Recent versions of OS X integrate well with Microsoft’s Active Directory. As an IT professional working in a primarily Windows-based environment, I can still perform most of my job just fine with a Macbook without resorting to Bootcamp or virtual machines. I do use Jump Desktop for remoting into servers to run Windows-only administrative tools though. One of those tools I frequently need to use is Active Directory Users and Computers. More and more though I’ve been using the native OS X Directory Utility to perform some of the tasks that I previously would have needed ADU&C for. This tool is more like the Active Directory Services Interface Editor (adsiedit.msc) than ADU&C because it presents you with all the attributes of an object without simple GUI buttons for common tasks. But that doesn’t mean it can’t be used for those tasks if you know how.
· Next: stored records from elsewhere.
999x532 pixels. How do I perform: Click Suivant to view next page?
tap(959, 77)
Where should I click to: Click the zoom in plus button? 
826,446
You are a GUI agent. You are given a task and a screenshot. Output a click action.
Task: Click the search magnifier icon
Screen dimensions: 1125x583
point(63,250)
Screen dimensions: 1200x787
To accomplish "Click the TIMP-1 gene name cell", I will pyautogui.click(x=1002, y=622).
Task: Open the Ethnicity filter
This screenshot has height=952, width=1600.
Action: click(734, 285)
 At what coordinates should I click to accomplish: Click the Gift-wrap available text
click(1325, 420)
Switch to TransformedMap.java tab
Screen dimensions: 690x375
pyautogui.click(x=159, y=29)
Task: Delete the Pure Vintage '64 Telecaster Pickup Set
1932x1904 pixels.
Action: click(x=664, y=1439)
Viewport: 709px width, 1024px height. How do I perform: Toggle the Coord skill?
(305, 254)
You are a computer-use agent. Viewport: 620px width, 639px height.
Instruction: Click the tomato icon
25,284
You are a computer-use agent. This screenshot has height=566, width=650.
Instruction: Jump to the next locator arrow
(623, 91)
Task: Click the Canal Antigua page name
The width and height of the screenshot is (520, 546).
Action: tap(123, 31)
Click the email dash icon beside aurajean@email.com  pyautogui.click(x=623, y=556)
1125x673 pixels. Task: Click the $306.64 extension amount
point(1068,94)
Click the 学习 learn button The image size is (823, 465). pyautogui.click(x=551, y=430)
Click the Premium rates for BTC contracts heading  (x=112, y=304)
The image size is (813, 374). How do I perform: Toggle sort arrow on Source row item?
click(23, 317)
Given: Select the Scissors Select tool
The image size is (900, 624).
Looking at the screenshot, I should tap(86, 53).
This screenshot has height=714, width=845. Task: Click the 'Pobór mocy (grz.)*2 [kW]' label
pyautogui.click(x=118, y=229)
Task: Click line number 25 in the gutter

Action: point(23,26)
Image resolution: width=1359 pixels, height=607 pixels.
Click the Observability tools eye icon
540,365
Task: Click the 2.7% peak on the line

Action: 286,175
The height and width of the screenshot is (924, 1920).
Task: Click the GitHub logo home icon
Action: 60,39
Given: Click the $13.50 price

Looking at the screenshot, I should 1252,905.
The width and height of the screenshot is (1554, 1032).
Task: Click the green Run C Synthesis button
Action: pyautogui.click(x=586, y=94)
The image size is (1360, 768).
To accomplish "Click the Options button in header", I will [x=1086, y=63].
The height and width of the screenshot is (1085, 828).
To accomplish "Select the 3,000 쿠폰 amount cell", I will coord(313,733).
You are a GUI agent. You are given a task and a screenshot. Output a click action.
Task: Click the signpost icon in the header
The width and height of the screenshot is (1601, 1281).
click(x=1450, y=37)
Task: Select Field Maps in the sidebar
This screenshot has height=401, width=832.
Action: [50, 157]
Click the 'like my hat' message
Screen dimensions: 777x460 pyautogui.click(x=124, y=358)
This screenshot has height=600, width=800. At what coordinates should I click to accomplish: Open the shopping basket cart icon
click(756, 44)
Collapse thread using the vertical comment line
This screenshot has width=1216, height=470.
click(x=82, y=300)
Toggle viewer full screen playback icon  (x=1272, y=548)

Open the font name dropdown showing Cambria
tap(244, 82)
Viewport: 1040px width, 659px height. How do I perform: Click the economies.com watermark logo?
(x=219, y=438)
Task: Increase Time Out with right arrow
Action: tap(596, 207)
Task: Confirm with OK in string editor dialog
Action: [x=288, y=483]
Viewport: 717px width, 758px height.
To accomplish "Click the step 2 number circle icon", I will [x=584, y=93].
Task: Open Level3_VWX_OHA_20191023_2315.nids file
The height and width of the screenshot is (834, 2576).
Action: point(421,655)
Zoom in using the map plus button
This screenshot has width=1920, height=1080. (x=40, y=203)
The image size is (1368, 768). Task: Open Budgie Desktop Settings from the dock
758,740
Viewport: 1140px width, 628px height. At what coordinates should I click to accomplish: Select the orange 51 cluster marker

One common situation is unlocking a user’s account after too many invalid password attempts. To unlock an AD account using Directory Utility follow the steps below. Note: the screenshots below are redacted to hide any internal details of my workplace AD environment.
- Launch Directory Utility(This handy app is hiding in /System/Library/CoreServices/Applications/)
- Switch to the Directory Editor tab
- Set the node to your domain rather than /Local/Default
- Click the lock to authenticate with an account that has the necessary rights. This doesn’t need to be the same account you are currently logged in as.
- Search for the user in question and then scroll down to the lockoutTime attribute. If this value is anything other than zero, the account is locked out.
- Change the lockoutTime attribute to 0 and the user’s account is now unlocked.